Training and Influences
However ambiguous many aspects of Lane's life and career may remain, a few things are certain. First, Lane was, even in childhood, clearly gifted in the field of art. As was noted by J. Babson, a local Gloucester historian and contemporary in Lane's time, Lane "showed in boyhood a talent for drawing and painting; but received no instruction in the rules till he went to Boston." In addition to confirming Lane's early talent, this observation also indicates that Lane was largely self-taught in the field of art—more specifically drawing and paintings—previous to beginning his employment at Pendleton's lithography firm at the age of 28. Lane's first-known and recorded work, a watercolor titled The Burning of the Packet Ship "Boston," executed by Lane in 1830, is regarded by many art historians as evidence of Lane's primitive grasp of the finer points of artistic composition previous to his employment at Pendleton's.
Lane may have supplemented his primary, purely experiential practices in drawing and painting with the study of instructional books on drawing, or more likely, by the study of books on the subject of ship design.

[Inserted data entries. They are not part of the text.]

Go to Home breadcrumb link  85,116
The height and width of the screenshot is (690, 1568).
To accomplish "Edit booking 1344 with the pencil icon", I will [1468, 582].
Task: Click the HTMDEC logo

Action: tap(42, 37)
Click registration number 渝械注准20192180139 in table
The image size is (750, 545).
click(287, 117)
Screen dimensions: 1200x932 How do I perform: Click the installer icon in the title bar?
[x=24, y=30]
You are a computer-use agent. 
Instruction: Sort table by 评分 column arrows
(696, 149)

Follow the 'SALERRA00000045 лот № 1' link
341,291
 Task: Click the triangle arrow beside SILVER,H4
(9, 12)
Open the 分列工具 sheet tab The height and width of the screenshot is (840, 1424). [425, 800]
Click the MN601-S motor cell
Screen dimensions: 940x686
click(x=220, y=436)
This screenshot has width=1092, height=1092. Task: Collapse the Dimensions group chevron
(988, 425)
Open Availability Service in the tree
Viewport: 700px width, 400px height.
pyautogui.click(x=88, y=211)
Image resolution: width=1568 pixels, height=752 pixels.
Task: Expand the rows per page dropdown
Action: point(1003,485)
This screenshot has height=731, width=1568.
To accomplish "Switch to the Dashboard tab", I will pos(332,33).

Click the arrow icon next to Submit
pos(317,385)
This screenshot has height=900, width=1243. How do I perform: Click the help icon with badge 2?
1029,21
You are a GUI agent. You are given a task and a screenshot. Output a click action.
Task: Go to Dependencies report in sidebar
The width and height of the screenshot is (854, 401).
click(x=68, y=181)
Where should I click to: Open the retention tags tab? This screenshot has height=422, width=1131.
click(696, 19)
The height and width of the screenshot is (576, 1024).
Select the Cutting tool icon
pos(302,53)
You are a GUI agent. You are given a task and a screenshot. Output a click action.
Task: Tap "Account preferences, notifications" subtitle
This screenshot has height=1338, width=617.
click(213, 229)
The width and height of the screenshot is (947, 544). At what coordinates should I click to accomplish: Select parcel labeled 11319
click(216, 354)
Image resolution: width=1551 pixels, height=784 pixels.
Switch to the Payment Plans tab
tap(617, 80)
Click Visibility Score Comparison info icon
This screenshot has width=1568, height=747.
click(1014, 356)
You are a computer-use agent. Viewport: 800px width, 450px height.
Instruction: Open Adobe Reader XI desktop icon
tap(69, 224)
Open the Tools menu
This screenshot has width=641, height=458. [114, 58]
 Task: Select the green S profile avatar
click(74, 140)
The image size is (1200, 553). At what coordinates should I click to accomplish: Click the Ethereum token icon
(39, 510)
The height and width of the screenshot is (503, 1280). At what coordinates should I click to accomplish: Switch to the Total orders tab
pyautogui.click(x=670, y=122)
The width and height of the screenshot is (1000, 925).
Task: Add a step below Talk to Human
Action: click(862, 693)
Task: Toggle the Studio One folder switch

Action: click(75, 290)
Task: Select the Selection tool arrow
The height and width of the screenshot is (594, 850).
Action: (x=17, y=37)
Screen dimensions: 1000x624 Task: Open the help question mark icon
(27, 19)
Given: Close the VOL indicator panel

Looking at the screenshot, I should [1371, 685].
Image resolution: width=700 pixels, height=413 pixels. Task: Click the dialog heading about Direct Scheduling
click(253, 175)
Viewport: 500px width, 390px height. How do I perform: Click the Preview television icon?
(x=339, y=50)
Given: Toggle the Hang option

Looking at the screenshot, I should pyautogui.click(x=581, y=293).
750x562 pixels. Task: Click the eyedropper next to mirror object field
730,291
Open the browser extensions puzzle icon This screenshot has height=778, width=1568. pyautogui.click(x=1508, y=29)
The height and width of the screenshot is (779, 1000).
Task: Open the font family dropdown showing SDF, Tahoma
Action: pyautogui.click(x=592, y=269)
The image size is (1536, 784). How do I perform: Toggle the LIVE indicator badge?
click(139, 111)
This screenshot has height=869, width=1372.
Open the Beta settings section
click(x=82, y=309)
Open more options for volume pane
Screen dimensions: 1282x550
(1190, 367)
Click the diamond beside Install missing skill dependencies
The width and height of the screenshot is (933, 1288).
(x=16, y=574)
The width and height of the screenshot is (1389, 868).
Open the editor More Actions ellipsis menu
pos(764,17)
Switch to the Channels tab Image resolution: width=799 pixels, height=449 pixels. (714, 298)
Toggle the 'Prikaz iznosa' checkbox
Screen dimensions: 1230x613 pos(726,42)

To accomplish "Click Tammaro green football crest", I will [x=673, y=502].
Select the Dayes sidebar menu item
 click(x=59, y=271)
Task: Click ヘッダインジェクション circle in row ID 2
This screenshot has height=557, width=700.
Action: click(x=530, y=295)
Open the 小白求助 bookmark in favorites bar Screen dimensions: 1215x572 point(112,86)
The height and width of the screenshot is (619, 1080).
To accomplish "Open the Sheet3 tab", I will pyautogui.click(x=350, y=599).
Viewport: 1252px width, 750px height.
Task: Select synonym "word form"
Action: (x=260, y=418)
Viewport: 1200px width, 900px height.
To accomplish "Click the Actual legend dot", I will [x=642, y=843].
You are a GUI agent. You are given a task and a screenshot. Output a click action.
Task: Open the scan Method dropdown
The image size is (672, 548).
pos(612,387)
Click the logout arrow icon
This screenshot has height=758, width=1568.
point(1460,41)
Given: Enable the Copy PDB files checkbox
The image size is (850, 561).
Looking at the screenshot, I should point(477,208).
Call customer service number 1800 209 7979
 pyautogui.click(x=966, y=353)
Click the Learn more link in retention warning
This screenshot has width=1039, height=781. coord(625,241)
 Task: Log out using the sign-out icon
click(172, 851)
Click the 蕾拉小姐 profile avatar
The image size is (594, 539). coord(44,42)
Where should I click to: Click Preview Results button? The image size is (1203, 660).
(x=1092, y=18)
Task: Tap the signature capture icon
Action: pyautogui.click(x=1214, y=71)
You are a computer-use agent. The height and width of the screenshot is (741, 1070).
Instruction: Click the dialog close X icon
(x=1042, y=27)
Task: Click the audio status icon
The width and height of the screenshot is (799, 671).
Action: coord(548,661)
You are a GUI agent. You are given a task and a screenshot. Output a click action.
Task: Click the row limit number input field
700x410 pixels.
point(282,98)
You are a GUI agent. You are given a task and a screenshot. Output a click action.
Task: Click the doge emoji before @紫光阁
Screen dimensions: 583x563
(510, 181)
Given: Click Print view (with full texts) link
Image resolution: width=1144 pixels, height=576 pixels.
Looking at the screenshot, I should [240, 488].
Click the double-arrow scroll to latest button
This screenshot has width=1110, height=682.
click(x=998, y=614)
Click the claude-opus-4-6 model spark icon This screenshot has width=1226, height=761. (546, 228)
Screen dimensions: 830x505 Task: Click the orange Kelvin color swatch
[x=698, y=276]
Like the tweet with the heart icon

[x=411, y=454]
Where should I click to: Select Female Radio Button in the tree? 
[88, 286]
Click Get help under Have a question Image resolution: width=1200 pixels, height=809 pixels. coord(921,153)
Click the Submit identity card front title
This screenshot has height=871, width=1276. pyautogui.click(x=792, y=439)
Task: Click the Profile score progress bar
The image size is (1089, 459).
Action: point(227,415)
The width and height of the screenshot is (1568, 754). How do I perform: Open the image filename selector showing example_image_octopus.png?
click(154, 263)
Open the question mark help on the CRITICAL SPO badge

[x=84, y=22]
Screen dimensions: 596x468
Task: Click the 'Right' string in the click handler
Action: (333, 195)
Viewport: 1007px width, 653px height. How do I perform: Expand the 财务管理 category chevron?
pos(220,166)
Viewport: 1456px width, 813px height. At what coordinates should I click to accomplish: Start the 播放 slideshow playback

Some study of the literature on the subject of ship design seems highly plausible, given that Lane would have had easy access to many such texts, and, more importantly, the most certain necessity of such a study in order for Lane to be able to produce works of such accurate detail in realistically depicting a ship as it actually appeared in one of any given number of possible circumstances it faced in traversing the sea.
At the time when Lane began his employment at Pendleton's, it was common practice for aspiring American artists—especially those who, like Lane, could not afford a more formal education in the arts by traveling to Europe or by attending one of the prestigious American art academies, such as New York's National Academy of Design or Philadelphia's Pennsylvania Academy of Fine Arts—to seek work as a lithographer, this being the next logical step in their pursuit of a career in the arts. As for why such employment was beneficial to the budding artist, art historian James A. Craig, in his book Fitz H. Lane: An Artist's Voyage through Nineteenth-Century America, the most comprehensive account of Lane's life and career, offers this illuminating description of the career evolution of the typical lithographer:
"... an apprentice's schooling presumably began with the graining of stones, the making of lithographic crayons, and the copying of the designs and pictures of others onto limestone. As his talents developed, the apprentice would find himself gradually taking on more challenging tasks, from drafting and composing images (the role of the designer) to ultimately being permitted to draw his own original compositions upon limestone (that most prestigious of ranks within the litho shop, the lithographic artist). Since the compositional techniques employed in lithography differed little from those taught in European academic drawing, and the tonal work so necessary for the process to succeed was akin to that found in painting (indeed, when his studio began in 1825 John Pendleton specifically sought out painters for employment in his establishment due to their habits of thinking in tonal terms), an apprenticeship within a lithographic workshop like Pendleton's in Boston was roughly equivalent to that offered by fine art academies for beginning students."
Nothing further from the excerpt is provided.